**What you need to do:**
Copy out the lines from the one containing "Image resolution: width=1583" through the one containing "Viewport: 650px width, 366px", both included, with every character unchanged.

◇ ◇ ◇

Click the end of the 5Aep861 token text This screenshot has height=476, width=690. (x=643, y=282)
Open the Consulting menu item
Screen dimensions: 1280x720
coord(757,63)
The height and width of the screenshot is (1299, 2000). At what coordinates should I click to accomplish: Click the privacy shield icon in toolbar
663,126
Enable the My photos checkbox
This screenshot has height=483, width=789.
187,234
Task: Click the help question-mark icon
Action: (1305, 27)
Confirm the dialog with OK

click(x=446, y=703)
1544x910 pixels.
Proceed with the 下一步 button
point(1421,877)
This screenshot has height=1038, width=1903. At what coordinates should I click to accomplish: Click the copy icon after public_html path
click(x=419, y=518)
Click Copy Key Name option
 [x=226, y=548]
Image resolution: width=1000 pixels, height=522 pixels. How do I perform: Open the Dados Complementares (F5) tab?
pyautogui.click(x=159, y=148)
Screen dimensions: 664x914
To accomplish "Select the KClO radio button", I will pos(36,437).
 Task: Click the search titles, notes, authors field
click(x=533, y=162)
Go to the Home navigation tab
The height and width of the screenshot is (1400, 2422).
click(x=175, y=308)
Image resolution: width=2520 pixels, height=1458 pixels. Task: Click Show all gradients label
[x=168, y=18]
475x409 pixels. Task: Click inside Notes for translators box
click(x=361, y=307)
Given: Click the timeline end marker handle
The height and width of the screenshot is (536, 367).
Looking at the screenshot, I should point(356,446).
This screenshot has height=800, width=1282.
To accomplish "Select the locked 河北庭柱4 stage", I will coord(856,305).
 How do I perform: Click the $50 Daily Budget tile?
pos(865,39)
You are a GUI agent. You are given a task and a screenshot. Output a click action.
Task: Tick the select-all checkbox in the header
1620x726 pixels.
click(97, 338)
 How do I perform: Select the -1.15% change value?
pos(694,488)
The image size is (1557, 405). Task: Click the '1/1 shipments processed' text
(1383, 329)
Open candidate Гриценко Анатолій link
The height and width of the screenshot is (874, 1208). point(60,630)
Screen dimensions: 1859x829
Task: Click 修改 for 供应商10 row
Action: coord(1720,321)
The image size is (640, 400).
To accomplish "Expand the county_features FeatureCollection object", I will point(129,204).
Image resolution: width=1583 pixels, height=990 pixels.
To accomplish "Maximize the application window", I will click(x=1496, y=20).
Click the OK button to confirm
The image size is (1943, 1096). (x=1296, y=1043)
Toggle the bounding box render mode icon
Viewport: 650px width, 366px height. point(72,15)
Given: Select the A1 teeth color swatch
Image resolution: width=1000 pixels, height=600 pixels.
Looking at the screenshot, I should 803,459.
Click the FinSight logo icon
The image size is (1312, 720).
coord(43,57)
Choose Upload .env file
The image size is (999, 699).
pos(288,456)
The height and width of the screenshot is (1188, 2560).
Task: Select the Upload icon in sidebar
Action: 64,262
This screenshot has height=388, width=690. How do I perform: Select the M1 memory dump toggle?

◇ ◇ ◇

**The result:**
Image resolution: width=1583 pixels, height=990 pixels.
To accomplish "Maximize the application window", I will click(x=1496, y=20).
Click the OK button to confirm
The image size is (1943, 1096). (x=1296, y=1043)
Toggle the bounding box render mode icon
Viewport: 650px width, 366px height. point(72,15)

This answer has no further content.